PQRI: Medicare struggles to get it right

The Centers for Medicare & Medicaid Services (CMS) have just released a report detailing experience with the Physician Quality Reporting Initiative (PQRI), the program that aims to link payment to quality of care by offering a modest incentive payment (2 percent of allowed Medicare charges in 2009) to physicians who successfully report quality measures to CMS. Since CMS began accepting data for the PQRI in July 2007, the program has been the subject of increasing criticism as growing numbers of physicians have been denied incentive payments.

Of those who participated in the program, just over half met the requirements for receiving an incentive payment, the report says.

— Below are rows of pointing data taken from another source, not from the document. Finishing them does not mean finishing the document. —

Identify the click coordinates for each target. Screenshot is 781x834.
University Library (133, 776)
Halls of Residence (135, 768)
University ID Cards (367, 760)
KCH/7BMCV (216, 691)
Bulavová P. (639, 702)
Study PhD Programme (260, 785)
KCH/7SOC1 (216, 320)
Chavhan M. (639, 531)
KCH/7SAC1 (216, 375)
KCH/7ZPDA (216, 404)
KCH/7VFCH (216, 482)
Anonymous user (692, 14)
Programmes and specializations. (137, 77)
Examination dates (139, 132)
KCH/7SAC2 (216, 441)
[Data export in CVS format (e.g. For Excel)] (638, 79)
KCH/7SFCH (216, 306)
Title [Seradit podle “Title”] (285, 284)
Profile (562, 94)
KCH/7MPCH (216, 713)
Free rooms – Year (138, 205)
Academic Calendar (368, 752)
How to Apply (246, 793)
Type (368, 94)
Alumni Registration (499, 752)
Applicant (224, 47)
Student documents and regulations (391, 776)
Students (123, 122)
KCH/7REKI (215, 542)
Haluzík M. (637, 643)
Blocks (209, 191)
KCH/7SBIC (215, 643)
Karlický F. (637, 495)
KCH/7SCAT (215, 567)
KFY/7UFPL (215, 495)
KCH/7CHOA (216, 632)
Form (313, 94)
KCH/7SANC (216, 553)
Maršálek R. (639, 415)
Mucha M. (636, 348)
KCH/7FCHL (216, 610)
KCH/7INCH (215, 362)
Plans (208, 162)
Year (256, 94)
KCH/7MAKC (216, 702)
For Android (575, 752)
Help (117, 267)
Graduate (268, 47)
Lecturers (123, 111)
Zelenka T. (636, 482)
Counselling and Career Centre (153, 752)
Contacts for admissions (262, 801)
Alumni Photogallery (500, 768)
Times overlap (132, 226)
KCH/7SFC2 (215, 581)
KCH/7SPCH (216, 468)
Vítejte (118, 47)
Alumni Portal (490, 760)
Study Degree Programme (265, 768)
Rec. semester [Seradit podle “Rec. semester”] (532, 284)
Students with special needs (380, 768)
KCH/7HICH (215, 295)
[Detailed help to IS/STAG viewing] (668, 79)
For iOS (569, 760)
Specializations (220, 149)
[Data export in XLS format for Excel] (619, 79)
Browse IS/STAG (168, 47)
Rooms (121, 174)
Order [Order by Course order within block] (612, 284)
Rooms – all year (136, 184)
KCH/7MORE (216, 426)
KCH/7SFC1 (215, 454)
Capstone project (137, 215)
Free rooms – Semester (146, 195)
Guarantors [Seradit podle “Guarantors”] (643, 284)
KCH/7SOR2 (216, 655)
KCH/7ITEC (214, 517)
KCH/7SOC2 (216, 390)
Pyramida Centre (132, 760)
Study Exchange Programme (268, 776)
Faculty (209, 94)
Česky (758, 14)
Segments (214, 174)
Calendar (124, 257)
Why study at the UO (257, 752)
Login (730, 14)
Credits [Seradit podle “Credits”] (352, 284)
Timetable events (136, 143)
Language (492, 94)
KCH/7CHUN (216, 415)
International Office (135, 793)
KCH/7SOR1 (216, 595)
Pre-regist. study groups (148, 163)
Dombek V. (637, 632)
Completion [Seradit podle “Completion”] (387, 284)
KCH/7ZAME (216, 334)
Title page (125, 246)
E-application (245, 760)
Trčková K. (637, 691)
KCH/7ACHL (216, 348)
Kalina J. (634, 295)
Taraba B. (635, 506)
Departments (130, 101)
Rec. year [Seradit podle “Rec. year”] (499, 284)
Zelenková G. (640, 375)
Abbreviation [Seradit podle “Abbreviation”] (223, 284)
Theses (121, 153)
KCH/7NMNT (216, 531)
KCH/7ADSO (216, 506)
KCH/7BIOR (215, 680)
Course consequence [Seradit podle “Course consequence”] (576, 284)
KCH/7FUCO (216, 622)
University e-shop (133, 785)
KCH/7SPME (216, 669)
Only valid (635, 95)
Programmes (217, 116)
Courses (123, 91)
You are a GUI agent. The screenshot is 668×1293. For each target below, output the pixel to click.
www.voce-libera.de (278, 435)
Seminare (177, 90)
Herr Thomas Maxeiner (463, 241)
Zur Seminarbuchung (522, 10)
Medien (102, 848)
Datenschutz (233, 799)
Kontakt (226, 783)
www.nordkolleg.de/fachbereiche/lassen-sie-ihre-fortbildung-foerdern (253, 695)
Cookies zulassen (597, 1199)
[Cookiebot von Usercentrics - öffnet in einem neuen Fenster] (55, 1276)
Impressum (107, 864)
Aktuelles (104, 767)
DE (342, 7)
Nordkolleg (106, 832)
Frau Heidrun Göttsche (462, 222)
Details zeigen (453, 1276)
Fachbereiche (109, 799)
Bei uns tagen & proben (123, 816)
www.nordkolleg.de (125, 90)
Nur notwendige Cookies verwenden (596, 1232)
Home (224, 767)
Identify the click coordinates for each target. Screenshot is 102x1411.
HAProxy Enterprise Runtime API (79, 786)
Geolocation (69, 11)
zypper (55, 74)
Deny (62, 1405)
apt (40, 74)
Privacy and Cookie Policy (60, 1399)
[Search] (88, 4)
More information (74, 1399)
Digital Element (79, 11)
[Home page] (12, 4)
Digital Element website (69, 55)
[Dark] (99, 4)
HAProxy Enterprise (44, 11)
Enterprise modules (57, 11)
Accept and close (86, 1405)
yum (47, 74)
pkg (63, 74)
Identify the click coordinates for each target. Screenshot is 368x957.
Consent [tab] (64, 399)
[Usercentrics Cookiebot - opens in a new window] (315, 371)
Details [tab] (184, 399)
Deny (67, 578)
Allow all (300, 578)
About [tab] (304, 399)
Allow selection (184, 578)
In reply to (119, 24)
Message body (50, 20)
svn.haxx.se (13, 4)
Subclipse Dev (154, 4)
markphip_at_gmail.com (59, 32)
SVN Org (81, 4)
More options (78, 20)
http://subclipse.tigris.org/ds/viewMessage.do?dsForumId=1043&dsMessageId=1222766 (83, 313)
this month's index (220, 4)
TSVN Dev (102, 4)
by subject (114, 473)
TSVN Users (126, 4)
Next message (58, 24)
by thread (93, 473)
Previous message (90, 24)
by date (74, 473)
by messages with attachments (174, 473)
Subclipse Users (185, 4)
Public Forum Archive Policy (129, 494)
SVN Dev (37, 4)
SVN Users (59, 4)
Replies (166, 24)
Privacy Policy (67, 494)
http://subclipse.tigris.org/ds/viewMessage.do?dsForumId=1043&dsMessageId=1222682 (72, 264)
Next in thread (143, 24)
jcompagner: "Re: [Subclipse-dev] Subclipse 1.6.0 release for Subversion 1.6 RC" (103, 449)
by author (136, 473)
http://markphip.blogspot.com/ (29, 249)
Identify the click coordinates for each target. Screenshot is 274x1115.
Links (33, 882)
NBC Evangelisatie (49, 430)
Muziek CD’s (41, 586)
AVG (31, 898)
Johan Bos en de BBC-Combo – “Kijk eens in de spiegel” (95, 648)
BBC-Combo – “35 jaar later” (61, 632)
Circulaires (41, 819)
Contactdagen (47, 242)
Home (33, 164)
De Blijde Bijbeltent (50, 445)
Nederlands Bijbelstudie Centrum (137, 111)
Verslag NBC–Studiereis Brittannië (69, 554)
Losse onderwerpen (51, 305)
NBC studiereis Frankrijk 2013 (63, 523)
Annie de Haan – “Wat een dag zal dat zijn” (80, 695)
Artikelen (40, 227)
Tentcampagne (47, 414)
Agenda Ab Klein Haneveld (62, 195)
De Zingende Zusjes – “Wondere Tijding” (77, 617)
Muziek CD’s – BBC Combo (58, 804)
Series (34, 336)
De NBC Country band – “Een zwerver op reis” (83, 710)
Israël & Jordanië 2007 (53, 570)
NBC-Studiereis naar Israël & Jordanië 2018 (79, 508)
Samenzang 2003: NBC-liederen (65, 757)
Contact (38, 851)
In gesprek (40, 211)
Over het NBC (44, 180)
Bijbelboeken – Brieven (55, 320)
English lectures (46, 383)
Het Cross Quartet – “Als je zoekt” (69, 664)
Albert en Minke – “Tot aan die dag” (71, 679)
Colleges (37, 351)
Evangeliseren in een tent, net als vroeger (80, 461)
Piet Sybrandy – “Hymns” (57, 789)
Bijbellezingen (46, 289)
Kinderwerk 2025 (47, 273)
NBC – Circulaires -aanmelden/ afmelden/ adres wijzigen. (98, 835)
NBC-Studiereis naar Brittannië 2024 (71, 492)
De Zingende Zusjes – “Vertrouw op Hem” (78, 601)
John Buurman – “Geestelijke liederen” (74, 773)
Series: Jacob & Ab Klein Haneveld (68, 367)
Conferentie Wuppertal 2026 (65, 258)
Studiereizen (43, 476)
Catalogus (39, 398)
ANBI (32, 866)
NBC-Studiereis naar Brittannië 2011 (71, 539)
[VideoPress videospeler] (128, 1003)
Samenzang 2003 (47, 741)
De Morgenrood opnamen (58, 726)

The report also explains that implementing the PQRI by the legislatively mandated date (the Tax Relief and Health Care Act of 2006, enacted on Dec. 20, 2006, required implementation by July 1, 2007) “required rapid finalization of the detailed specifications for 74 clinical quality measures (covering hundreds of procedure and diagnosis codes), the development of an expanded infrastructure to support the reporting system and extensive outreach to more than 700,000 professionals about the requirements they needed to follow to submit data on quality measures.” In other words, the agency didn’t have enough time to get it right. The report goes on to detail plans to resolve the “unanticipated issues” that arose.

“CMS is committed to a successful PQRI program,” according to the report. We’re not sure whether this is good news or bad news. What do you think?